EXERCISE REQUIREMENTS — When a line of the entries contains "Given", please list that line.

Stored data —
——
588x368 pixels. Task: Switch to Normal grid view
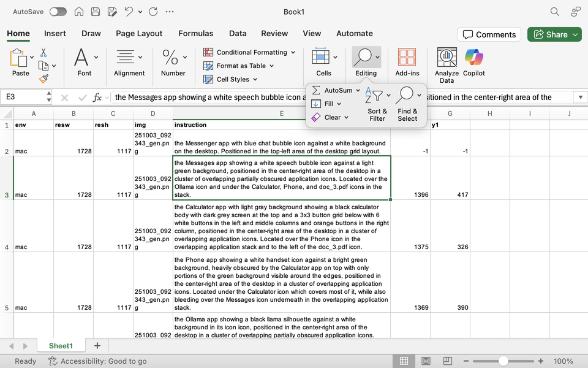pyautogui.click(x=404, y=361)
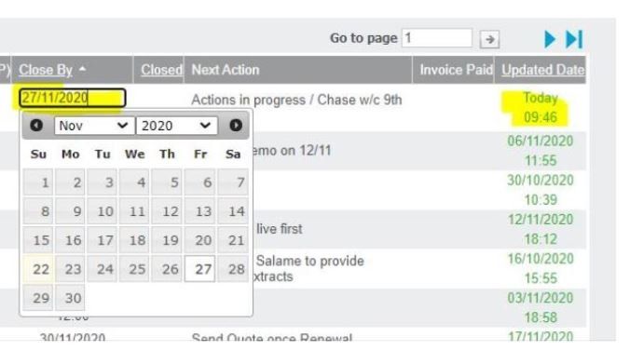Viewport: 630px width, 364px height.
Task: Go to next month in calendar
Action: click(x=236, y=126)
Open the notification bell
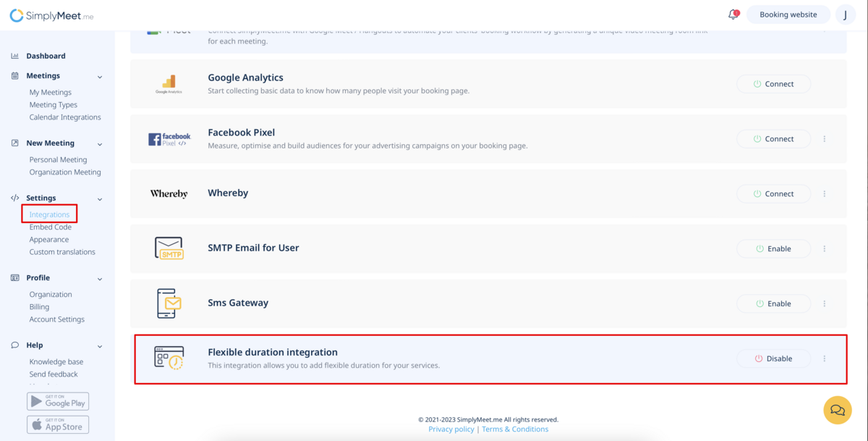This screenshot has width=868, height=441. point(733,14)
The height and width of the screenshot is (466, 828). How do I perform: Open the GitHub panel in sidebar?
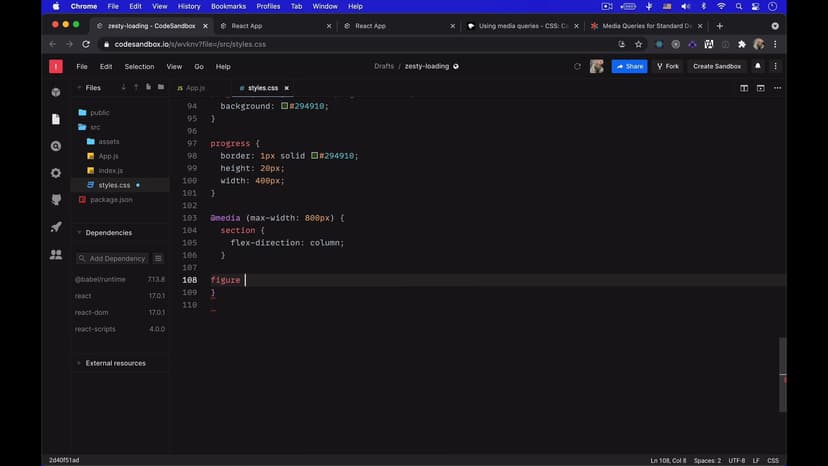pyautogui.click(x=56, y=200)
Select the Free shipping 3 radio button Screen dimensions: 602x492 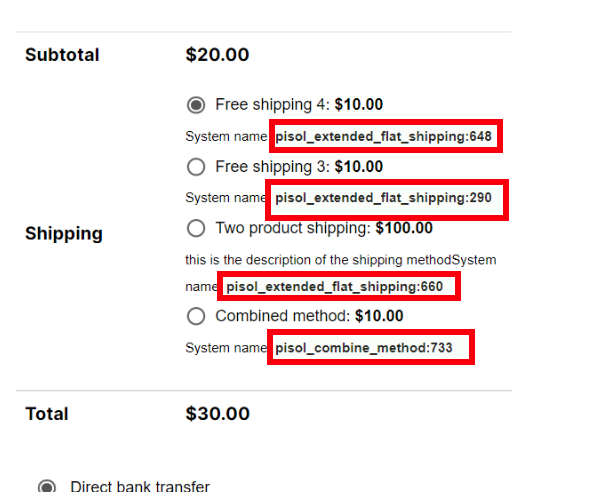[x=196, y=166]
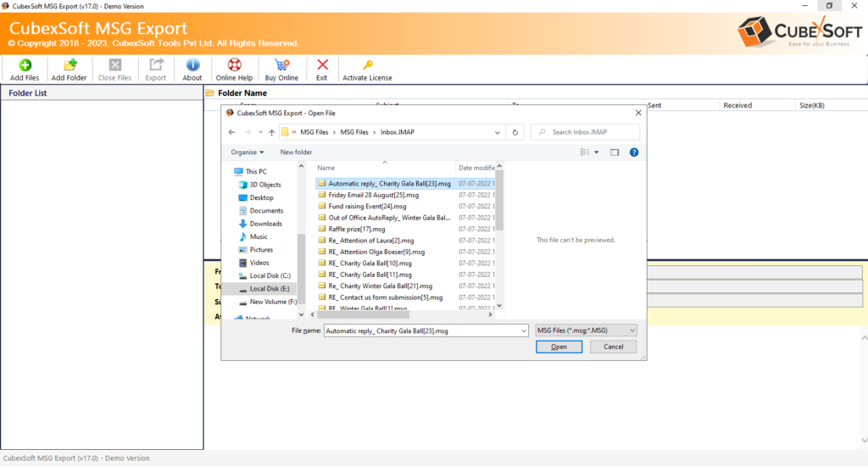868x466 pixels.
Task: Click the horizontal scrollbar in file list
Action: [x=363, y=314]
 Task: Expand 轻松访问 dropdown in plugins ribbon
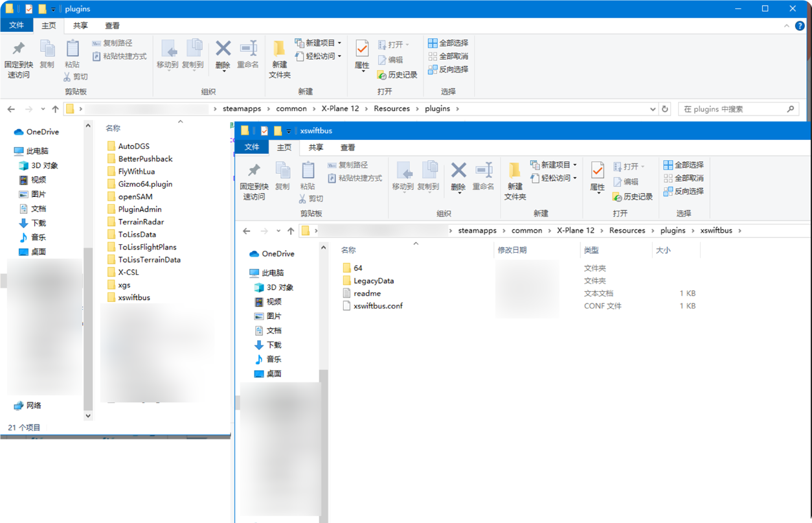319,56
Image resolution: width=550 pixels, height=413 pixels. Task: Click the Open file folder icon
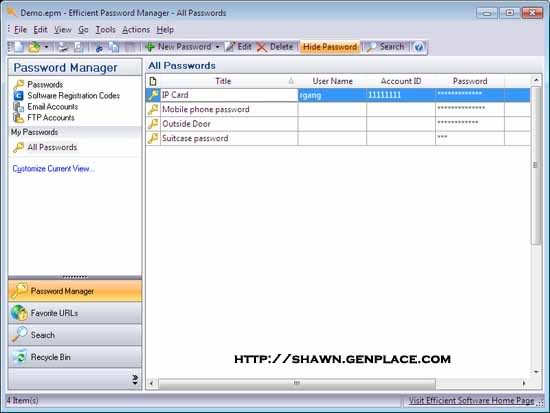click(34, 47)
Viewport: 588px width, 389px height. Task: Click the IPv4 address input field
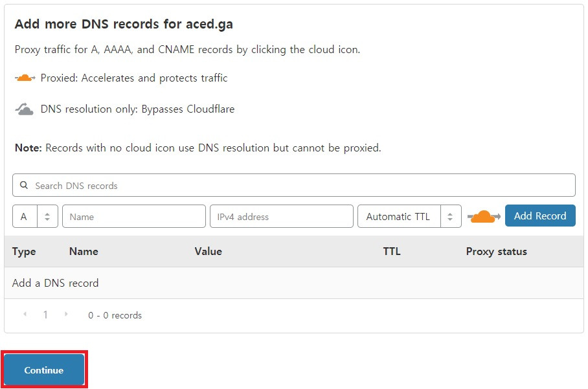pos(281,216)
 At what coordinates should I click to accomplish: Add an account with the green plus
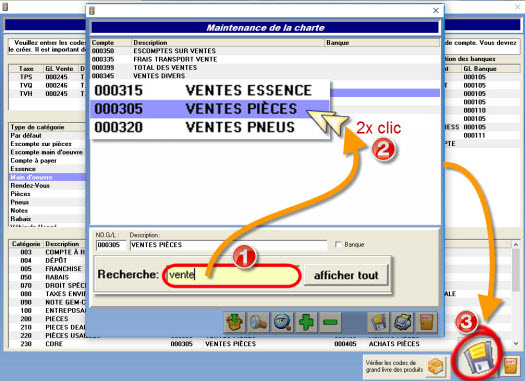[306, 322]
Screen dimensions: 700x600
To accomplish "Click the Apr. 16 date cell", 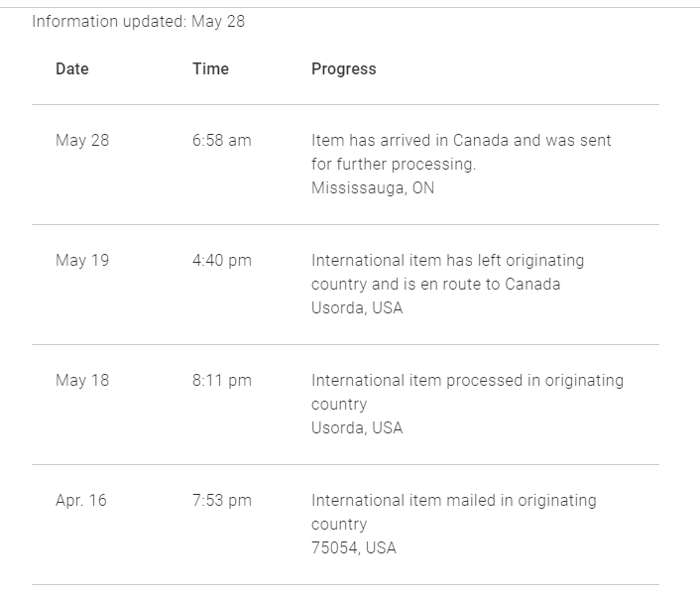I will coord(81,501).
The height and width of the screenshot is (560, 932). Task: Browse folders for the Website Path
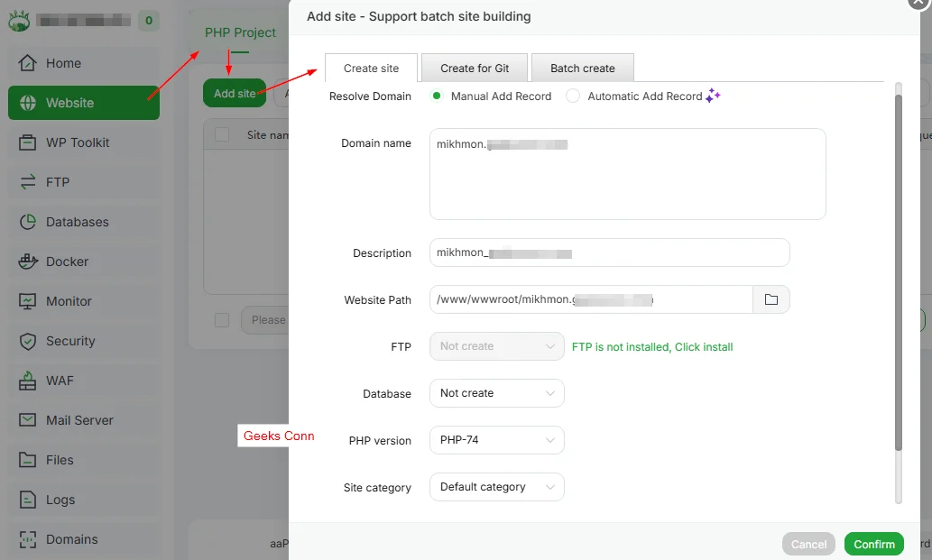click(771, 298)
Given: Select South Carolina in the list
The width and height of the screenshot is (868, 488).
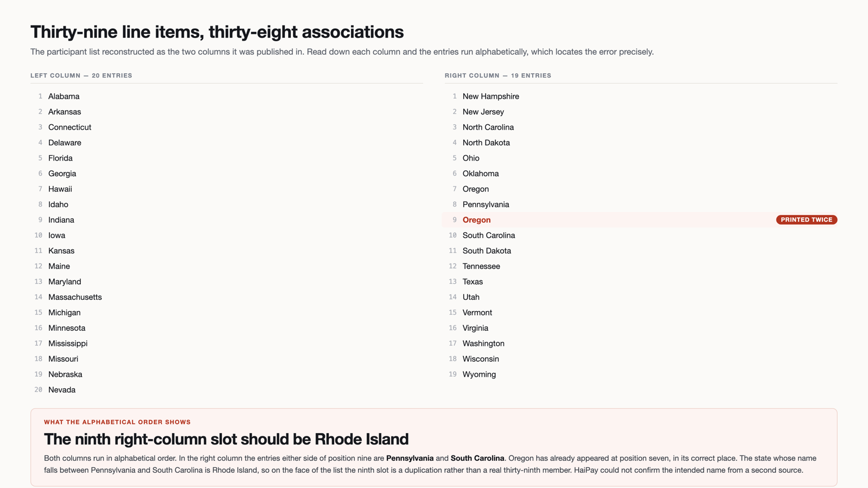Looking at the screenshot, I should (489, 235).
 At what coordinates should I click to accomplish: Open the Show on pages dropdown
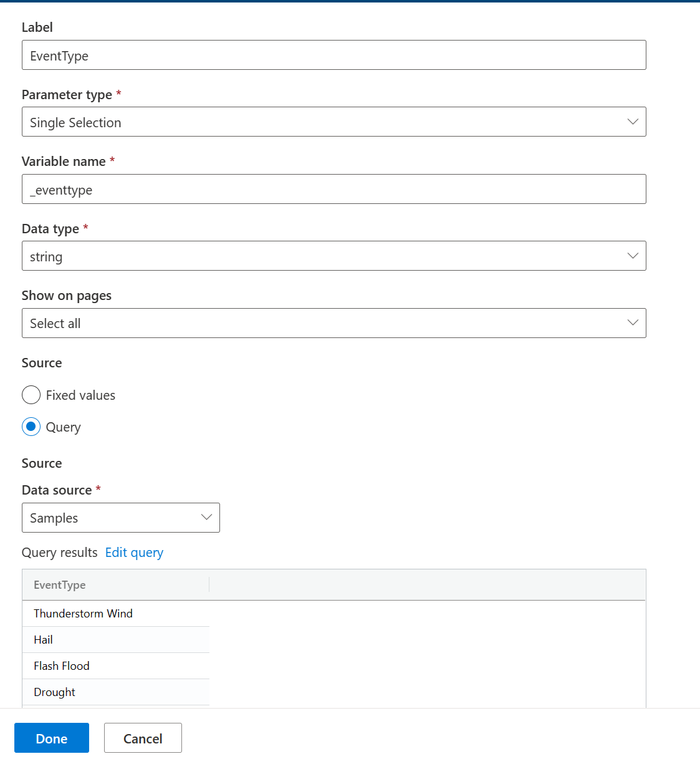[x=333, y=323]
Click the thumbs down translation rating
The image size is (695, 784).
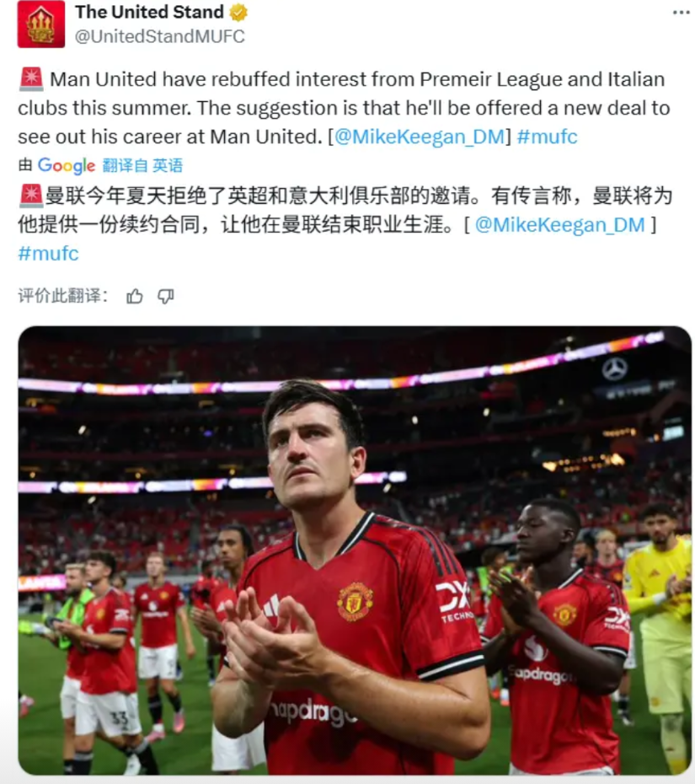pos(166,297)
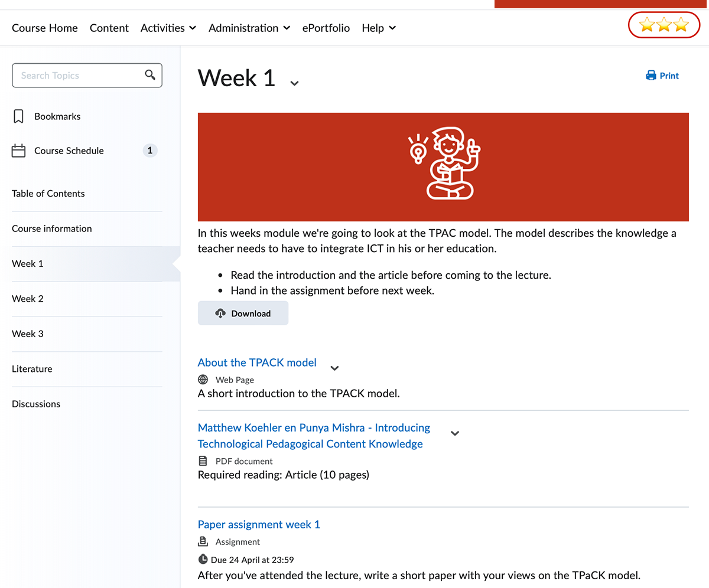Expand the About the TPACK model chevron
Viewport: 709px width, 588px height.
[x=334, y=368]
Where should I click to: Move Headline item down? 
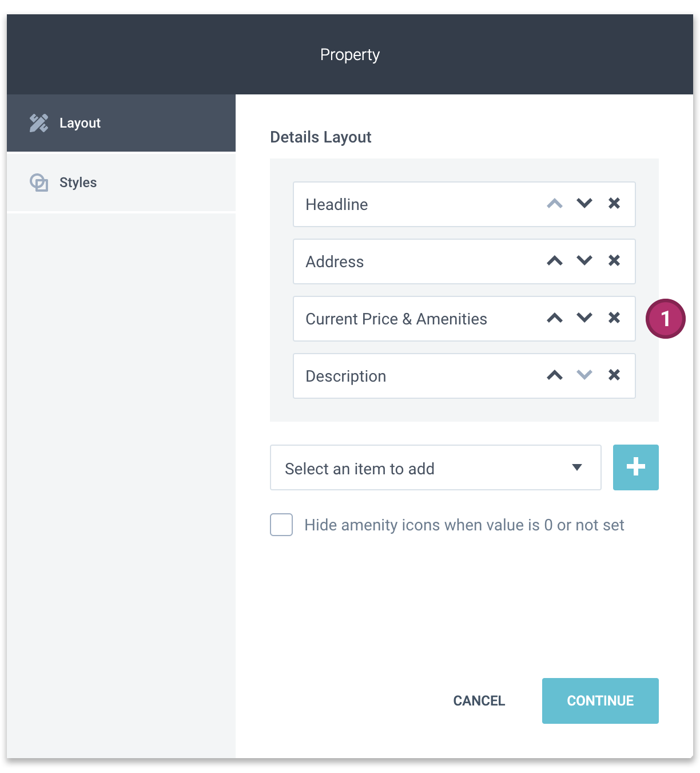click(584, 203)
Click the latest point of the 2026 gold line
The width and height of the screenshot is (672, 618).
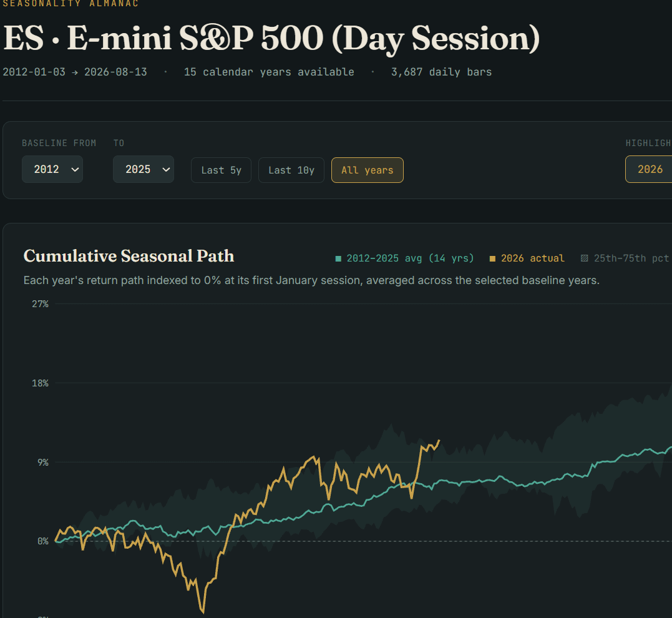tap(439, 441)
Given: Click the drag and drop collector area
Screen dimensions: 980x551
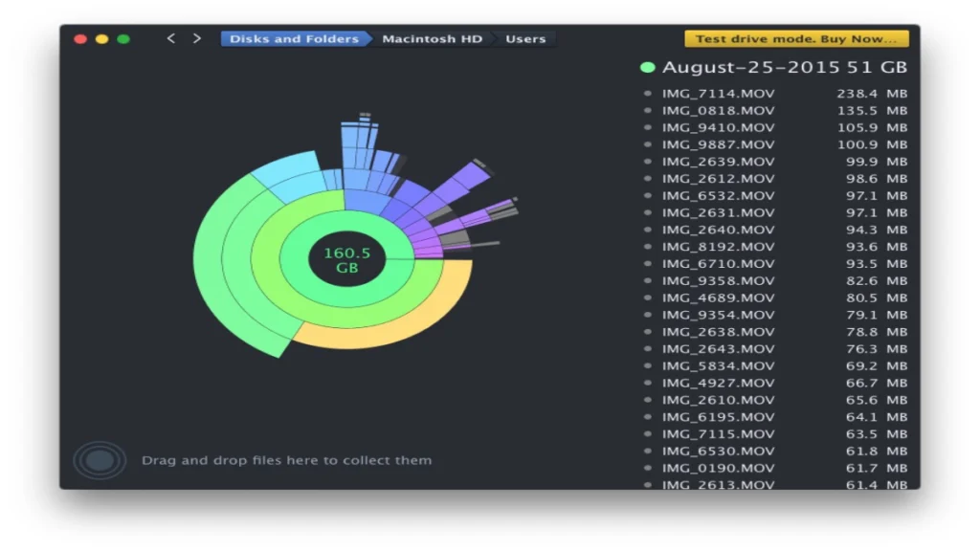Looking at the screenshot, I should point(287,459).
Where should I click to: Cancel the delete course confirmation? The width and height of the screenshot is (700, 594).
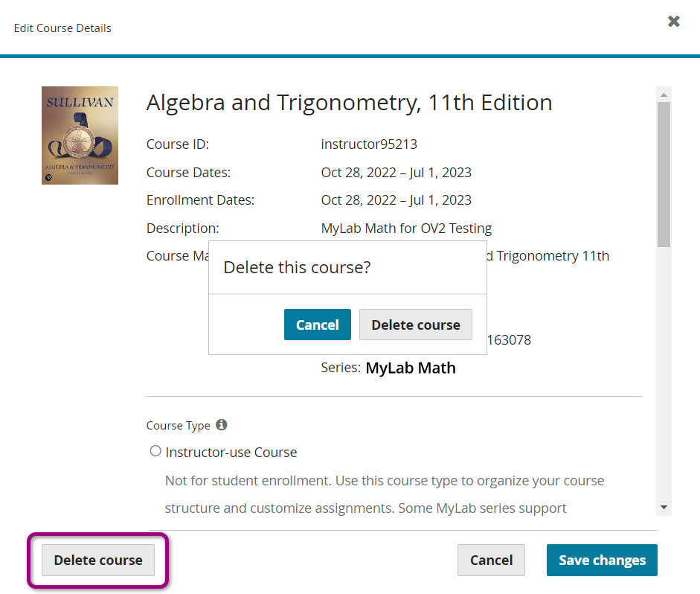pyautogui.click(x=318, y=325)
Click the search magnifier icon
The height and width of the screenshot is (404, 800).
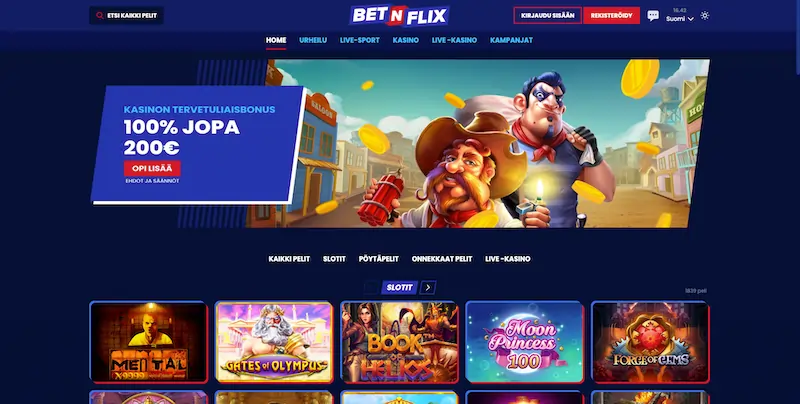(99, 15)
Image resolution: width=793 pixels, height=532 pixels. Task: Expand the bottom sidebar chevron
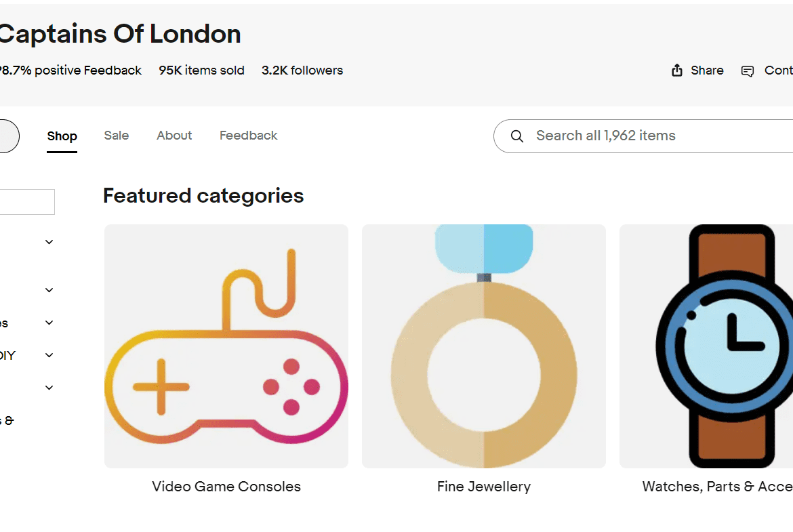tap(49, 388)
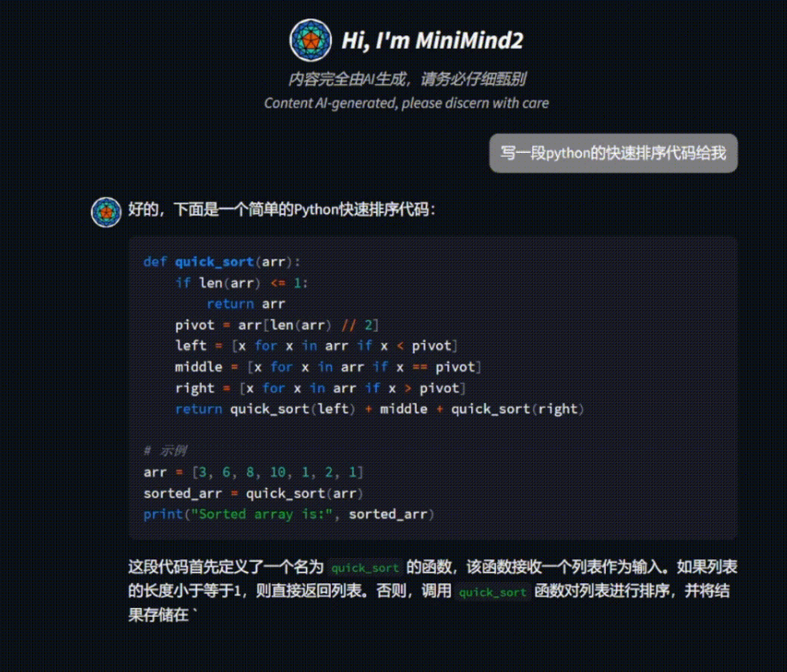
——
WRITTEN REPLY —
Given: Select South Carolina in the list
Given: Click the drag and drop collector area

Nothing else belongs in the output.